Collected data entries:
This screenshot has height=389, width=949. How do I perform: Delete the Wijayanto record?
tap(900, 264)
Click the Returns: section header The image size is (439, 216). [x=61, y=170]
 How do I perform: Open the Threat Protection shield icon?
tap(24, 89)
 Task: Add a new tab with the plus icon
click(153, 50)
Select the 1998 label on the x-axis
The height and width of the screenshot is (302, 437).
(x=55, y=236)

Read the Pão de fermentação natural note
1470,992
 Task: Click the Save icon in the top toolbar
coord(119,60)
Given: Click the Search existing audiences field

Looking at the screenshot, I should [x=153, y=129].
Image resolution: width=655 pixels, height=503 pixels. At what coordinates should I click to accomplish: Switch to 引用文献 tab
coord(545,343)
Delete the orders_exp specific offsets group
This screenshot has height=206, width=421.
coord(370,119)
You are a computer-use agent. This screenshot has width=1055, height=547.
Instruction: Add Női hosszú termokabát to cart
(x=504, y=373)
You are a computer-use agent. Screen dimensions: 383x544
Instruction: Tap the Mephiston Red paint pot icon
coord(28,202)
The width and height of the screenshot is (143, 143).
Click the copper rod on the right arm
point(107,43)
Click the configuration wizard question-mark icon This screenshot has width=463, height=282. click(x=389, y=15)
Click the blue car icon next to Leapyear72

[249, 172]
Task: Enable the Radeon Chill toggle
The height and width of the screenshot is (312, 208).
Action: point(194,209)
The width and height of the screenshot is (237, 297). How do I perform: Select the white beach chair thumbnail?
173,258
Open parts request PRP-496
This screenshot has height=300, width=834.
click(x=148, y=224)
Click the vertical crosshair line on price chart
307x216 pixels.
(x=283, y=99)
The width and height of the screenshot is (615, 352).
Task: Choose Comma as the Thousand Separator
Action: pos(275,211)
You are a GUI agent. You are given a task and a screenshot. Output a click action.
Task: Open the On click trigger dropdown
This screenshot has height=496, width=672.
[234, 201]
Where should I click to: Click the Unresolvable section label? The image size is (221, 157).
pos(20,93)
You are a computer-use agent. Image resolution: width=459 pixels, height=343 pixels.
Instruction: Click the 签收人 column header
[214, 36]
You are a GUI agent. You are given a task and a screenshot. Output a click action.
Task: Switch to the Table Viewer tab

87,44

BRIEF: From the first line to the last, return the records unchanged.

ANSWER BOX:
This screenshot has height=389, width=949. How do I perform: Delete the Wijayanto record?
tap(900, 264)
Click the Returns: section header The image size is (439, 216). [x=61, y=170]
 How do I perform: Open the Threat Protection shield icon?
tap(24, 89)
 Task: Add a new tab with the plus icon
click(153, 50)
Select the 1998 label on the x-axis
The height and width of the screenshot is (302, 437).
(x=55, y=236)

Read the Pão de fermentação natural note
1470,992
 Task: Click the Save icon in the top toolbar
coord(119,60)
Given: Click the Search existing audiences field

Looking at the screenshot, I should [x=153, y=129].
Image resolution: width=655 pixels, height=503 pixels. At what coordinates should I click to accomplish: Switch to 引用文献 tab
coord(545,343)
Delete the orders_exp specific offsets group
This screenshot has height=206, width=421.
coord(370,119)
You are a computer-use agent. This screenshot has width=1055, height=547.
Instruction: Add Női hosszú termokabát to cart
(x=504, y=373)
You are a computer-use agent. Screen dimensions: 383x544
Instruction: Tap the Mephiston Red paint pot icon
coord(28,202)
The width and height of the screenshot is (143, 143).
Click the copper rod on the right arm
point(107,43)
Click the configuration wizard question-mark icon This screenshot has width=463, height=282. click(x=389, y=15)
Click the blue car icon next to Leapyear72

[249, 172]
Task: Enable the Radeon Chill toggle
The height and width of the screenshot is (312, 208).
Action: point(194,209)
The width and height of the screenshot is (237, 297). How do I perform: Select the white beach chair thumbnail?
173,258
Open parts request PRP-496
This screenshot has height=300, width=834.
click(x=148, y=224)
Click the vertical crosshair line on price chart
307x216 pixels.
(x=283, y=99)
The width and height of the screenshot is (615, 352).
Task: Choose Comma as the Thousand Separator
Action: pos(275,211)
You are a GUI agent. You are given a task and a screenshot. Output a click action.
Task: Open the On click trigger dropdown
This screenshot has height=496, width=672.
[234, 201]
Where should I click to: Click the Unresolvable section label? The image size is (221, 157).
pos(20,93)
You are a computer-use agent. Image resolution: width=459 pixels, height=343 pixels.
Instruction: Click the 签收人 column header
[214, 36]
You are a GUI agent. You are given a task and a screenshot. Output a click action.
Task: Switch to the Table Viewer tab

87,44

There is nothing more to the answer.